Разговор их свелся к войне на Донбассе, и это уже третий раз за неделю получалось так у Прянишникова с совершенно разными людьми. Не у него одного на душе скребли кошки от бессилия помочь убиваемым людям. Не он один осознавал, что обязательно надо как-то помогать и что-то делать, выправляя невозможную для русского мира ситуацию, и не один он не понимал, как надо помогать и что нужно делать.
Толя протянул ему стопку мятых газет, которые Прянишников давно уже не читал, потому что даже телевидение казалось ему честнее. Как многие, он следил за событиями в Интернете, в сетях которого, говоря словами грека из старого советского фильма, – найти можно было все.
Прянишников сказал, что ничего нового из газет не узнает, Толя же был еще под впечатлением от прочитанного, – так и сложилось у них поговорить.
– Мне бы платили, как коммунистам, я бы тоже балаболил про мир во всем мире и интернационализм, – сказал Толя. – Пустые слова. Дай волю, из всех наций дерьмо попрет. Возьми наших корсаков. Чуть что, буром прут. Нам обижаться нельзя, им – можно… Тут с другой улицей не договоришься, не то, что с другой нацией.

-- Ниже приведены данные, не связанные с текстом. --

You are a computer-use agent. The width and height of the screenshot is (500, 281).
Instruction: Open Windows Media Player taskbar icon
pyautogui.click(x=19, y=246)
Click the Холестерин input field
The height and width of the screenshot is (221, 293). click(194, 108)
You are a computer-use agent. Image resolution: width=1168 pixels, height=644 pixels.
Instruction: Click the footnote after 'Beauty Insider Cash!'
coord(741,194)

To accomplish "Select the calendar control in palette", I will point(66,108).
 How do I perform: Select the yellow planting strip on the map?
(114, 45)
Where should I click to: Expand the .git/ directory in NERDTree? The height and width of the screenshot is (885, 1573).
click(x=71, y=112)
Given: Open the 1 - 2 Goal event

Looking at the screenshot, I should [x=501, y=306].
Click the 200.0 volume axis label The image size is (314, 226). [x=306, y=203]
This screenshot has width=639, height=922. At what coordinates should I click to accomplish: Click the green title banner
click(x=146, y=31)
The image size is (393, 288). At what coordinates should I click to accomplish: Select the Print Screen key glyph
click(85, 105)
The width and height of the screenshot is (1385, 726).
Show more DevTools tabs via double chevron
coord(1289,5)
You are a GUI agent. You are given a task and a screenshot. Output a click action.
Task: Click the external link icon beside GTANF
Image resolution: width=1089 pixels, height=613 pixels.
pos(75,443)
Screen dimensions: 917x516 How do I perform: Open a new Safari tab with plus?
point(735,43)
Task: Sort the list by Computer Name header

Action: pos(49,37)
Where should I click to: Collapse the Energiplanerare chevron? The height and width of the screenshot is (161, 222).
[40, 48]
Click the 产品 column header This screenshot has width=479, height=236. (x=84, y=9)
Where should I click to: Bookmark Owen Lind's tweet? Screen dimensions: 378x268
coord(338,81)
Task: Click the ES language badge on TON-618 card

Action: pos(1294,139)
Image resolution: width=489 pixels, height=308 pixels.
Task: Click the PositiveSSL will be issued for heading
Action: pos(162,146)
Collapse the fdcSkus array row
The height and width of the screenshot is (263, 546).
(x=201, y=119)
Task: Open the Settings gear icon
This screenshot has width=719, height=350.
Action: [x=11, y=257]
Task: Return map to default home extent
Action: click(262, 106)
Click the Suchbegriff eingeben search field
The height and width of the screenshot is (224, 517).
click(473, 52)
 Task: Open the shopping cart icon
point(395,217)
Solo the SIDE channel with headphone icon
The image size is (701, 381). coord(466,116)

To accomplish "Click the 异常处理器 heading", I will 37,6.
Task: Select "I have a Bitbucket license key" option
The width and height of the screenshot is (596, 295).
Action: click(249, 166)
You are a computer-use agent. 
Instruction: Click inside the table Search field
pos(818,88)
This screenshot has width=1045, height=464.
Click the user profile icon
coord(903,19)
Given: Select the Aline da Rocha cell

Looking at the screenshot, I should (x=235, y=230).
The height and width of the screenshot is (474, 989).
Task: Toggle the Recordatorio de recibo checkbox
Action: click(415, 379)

На их малой родине «корсаками» за глаза звали казахов. Обидно это было казахам, задевало национальные чувства, но об этом еще надо было задуматься. Ведь нам кажется, что если с другими, как с собой, – просто, по-доброму, – то на что обижаться?
– Почему мы в Кострому переехали? – продолжал простой человек Толя, устроившийся в купе только потому, что не было плацкартных билетов. – Так теща с тестем померли, а у них дом хороший, жалко бросать. Жена беспокоилась, как я тут буду. А чего беспокоиться? Лес по любому лучше. И духоты нашей летней нет… А рыбалку я в любом месте себе организую. Она бы о себе лучше беспокоилась, больше бы пожила. Я ей говорил, но разве баба мужика послушает?
– Теперь смотри сюда, – вернулся он к теме. – Командовали бы у нас сейчас умники, как на Украине, что бы они мне сказали? А сказали бы, чтобы проваливал обратно в свои пески. Что я тут пришлый. Что им своего быдла девать некуда. И пинка мне под зад. И сыну заодно. А если мы ответим, ублюдков бы наняли, чтобы нас убивать. Убийцы будут убивать нас, мы будем убивать их, а устроившие войну господа будут потирать руки, рассказывая, что вони вокруг становится меньше, и смеяться над дураками, готовыми убивать за их зеленую бумагу. Как были мы дураками, так дураками и остались. Сколько лет балаболили: «Только б не было войны». И чего? Толку – чуть.